Una storia che D’Avenia ha già visto e vissuto. Da studente e da professore. «Un giorno mi sono ritrovato in una classe del liceo per una supplenza (occasione d’oro per degli alunni che non aspettano altro che dimostrarti che sei uno “sfigato”). Ho chiesto: sapete perché faccio l’insegnante? Perché mi diverto. Quando insegno sono al mio posto. A quel punto, li ho sfidati, chiedendo loro di raccontare quand’é che in quindici anni si erano sentiti così. Al loro posto nel mondo». Dall’ultimo banco si alza una mano.
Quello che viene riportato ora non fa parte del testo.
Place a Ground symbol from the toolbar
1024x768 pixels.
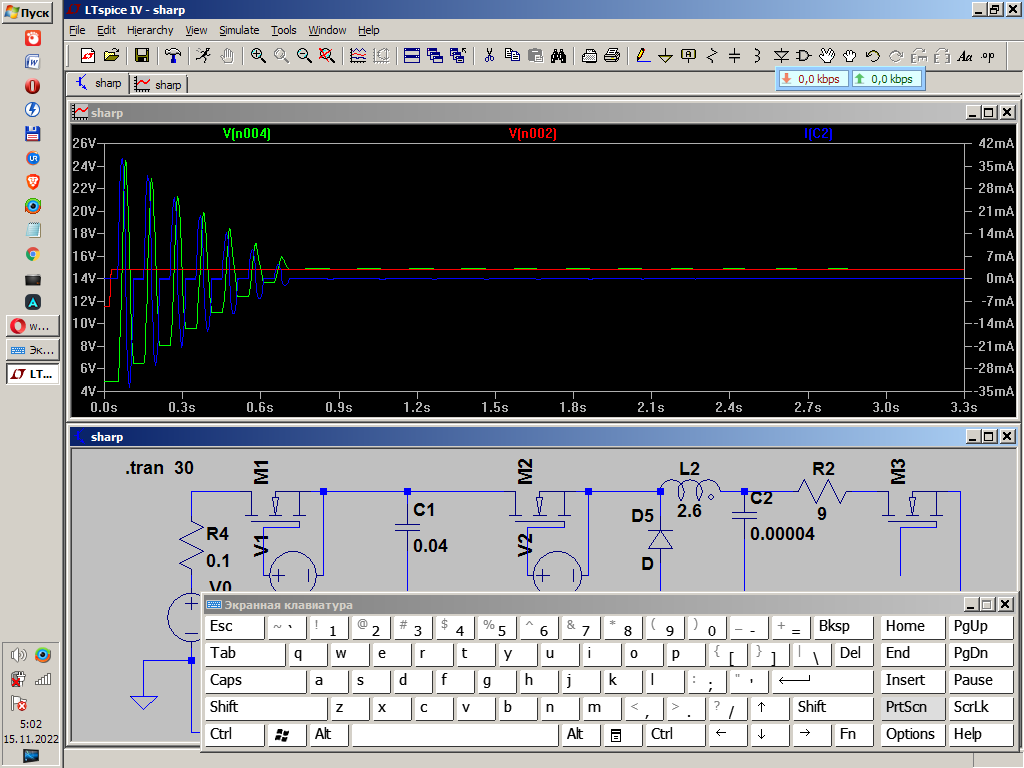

Un ragazzo, «il più sfrontato di tutti, che fino a quel punto se n’era stato a fare battute», prende la parola e ricorda una compagna di banco portata via da un tumore un anno prima. “Non siamo stati noi ad accompagnare lei, ma lei ad accompagnare noi”».

«La sua faccia era cambiata», continua D’Avenia: «Quel giovane, che fino a un minuto prima sembrava un gallo, perfino un po’ irriverente, improvvisamente aveva il volto compiuto dell’uomo che sarebbe stato. Ho pensato che volevo raccontare questa storia. Quel volto sarebbe diventato il mio protagonista, quello che combatte per primo. Quel volto era, forse, un po’ il mio».
Non si può dire che i ragazzi non abbiano una domanda su Dio. «Ce l’hanno, eccome. Molte delle cose che ci sono sono frutto del suggerimento e della correzione dei miei alunni. Quando ho dato loro il primo manoscritto avevano quindici anni, oggi sono in quinta superiore e verranno con me all’anteprima del film a Roma. Mi commuove guardare il senso di compimento che ne viene fuori. Non a caso, in latino, il supino di adolesco (crescere) è adultum. Una tensione che si realizza pian piano».